Director(s): Yaron Zilberman

Writers: Seth Grossman, Yaron Zilberman

Starring: Philip Seymour Hoffman, Christopher Walken, Catherine Keener

The high quality cast make the film, particularly Christopher Walken and, to only a lesser extent, Philip Seymour Hoffman.
Using classical musicians as its focus could cause the film to lose its appeal to mainstream audiences.

A Late Quartet film Review

In a film brimming with discussions of classical music and professional rivalries, Yaron Zilberman’s quiet debut fiction-feature A Late Quartet manages to shy away from pretense and instead leaves a truly lasting impression in this modest gem of a drama.

Any relationships that spans decades can be assumed to carry a certain weight of baggage along with them, and it is this that concerns A Late Quartet. With the 25th anniversary season of the world-renowned Fugue Quartet approaching, ageing cellist Peter (played to perfection by Christopher Walken) is diagnosed with the early symptoms of Parkinson’s disease. When he announces to his colleagues that the upcoming opening night will be his farewell concert, the tight-knit group begins to unravel as personal rivalries emerge, threatening the future of the quartet.

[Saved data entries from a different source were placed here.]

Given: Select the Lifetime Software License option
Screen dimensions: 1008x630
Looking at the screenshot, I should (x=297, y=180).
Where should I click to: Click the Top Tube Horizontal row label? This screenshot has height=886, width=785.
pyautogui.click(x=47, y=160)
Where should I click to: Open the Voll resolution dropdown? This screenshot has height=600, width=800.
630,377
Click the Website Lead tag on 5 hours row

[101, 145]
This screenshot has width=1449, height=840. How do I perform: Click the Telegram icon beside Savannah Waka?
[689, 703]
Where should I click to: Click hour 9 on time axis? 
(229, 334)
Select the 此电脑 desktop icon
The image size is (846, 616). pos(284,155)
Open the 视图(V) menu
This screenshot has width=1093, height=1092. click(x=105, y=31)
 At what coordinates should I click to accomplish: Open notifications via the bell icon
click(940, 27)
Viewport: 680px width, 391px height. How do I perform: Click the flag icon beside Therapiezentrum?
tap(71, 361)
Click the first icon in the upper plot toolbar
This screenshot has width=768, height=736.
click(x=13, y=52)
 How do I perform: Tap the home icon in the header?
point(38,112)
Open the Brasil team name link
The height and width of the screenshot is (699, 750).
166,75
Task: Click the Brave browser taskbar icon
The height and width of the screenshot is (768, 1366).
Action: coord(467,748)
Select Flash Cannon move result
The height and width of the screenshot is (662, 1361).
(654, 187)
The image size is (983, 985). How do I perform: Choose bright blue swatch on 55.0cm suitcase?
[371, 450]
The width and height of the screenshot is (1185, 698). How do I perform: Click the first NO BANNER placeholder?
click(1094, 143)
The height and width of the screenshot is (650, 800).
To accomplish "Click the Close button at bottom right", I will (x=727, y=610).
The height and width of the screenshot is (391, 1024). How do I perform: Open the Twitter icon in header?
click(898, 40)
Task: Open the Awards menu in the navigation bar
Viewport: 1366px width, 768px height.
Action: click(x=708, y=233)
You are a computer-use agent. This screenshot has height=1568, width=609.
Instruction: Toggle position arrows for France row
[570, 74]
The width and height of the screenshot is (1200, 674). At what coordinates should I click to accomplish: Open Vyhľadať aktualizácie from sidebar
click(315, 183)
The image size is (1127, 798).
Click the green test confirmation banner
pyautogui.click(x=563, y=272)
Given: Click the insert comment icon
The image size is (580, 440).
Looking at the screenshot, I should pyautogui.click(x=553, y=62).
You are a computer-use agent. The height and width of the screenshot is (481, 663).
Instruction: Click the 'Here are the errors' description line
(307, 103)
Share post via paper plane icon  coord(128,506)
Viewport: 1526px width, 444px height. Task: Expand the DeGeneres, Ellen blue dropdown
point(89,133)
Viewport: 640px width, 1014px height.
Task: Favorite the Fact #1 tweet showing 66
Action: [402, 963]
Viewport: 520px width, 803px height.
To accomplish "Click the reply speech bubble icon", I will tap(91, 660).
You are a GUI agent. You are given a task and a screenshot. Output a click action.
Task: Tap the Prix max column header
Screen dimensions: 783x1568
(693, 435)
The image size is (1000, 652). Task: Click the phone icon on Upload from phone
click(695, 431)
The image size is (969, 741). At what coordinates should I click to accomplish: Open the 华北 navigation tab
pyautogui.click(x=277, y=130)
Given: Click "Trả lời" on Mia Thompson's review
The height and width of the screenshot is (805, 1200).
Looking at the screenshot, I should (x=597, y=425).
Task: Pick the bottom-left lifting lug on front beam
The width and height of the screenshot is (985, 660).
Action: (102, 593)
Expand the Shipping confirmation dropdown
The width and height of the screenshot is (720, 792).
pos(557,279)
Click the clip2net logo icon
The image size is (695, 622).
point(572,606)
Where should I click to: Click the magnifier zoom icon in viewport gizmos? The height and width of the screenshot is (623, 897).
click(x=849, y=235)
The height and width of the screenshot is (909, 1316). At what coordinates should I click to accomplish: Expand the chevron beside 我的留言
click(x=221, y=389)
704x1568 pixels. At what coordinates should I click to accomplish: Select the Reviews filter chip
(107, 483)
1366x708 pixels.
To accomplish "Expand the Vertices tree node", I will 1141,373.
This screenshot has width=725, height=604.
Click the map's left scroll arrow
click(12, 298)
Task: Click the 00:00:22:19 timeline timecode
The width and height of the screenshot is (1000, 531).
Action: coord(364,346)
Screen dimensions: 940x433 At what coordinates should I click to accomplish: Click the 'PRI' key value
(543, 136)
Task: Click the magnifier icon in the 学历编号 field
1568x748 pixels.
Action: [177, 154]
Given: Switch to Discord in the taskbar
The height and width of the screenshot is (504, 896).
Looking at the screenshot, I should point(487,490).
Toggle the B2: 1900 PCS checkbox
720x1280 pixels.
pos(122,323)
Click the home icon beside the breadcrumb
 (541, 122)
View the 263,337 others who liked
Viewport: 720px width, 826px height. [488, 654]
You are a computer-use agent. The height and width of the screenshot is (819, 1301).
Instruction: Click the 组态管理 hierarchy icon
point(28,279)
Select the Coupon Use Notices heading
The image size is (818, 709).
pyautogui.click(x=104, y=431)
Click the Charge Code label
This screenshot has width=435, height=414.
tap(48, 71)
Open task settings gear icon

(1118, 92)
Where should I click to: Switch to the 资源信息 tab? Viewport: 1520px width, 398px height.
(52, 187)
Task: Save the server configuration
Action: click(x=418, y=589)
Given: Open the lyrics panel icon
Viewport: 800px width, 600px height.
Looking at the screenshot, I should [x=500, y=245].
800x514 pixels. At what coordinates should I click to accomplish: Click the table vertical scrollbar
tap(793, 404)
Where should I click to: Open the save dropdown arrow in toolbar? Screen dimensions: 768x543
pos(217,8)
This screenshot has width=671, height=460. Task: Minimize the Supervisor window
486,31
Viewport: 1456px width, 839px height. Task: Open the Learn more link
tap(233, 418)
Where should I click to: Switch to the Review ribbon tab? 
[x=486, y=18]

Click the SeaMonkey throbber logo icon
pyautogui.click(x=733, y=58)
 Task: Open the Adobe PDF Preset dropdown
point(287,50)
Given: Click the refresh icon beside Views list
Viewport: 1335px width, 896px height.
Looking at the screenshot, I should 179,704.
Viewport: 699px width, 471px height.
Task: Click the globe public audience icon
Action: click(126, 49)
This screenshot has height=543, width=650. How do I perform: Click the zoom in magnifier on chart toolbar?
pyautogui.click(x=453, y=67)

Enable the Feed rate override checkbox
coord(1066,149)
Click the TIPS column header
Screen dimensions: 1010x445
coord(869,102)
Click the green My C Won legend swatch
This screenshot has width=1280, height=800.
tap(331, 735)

Whilst this may sound like a purely high-brow film focused on the professional relationships of a cultural group often heralded as pretentious “art-types” (and to some extent, it is), the film’s strength comes from its ability to make these characters not just understandable, but moving. No more evidence is needed than the choice to give a Peter, a concert cellist, a disease affecting his movement. Coupled with the fact that he is still mourning the loss of his wife the sadness of Christopher Walken’s character is almost tactile. However, it is the other members of the quartet that the film shifts its focus on to, as Peter’s disorder triggers a series of events that affects all of them.

The group’s construction interlocks all of its members like a family, with second chair violin player Robert (Philip Seymour Hoffman) married to Peter’s stepdaughter Juliette (Catherine Keener), the quartet’s violist. With Peter’s plans to leave the group, Robert sees it as an opportunity to reorganise the Fugue’s structure, hoping to share first chair with the other violinist, the vastly talented Daniel (Mark Ivanir), who is currently teaching the married couple’s daughter, Alexandra. With such tightly wound relationships having lasted so long, a myriad of resentments are present, and soon begin to emerge.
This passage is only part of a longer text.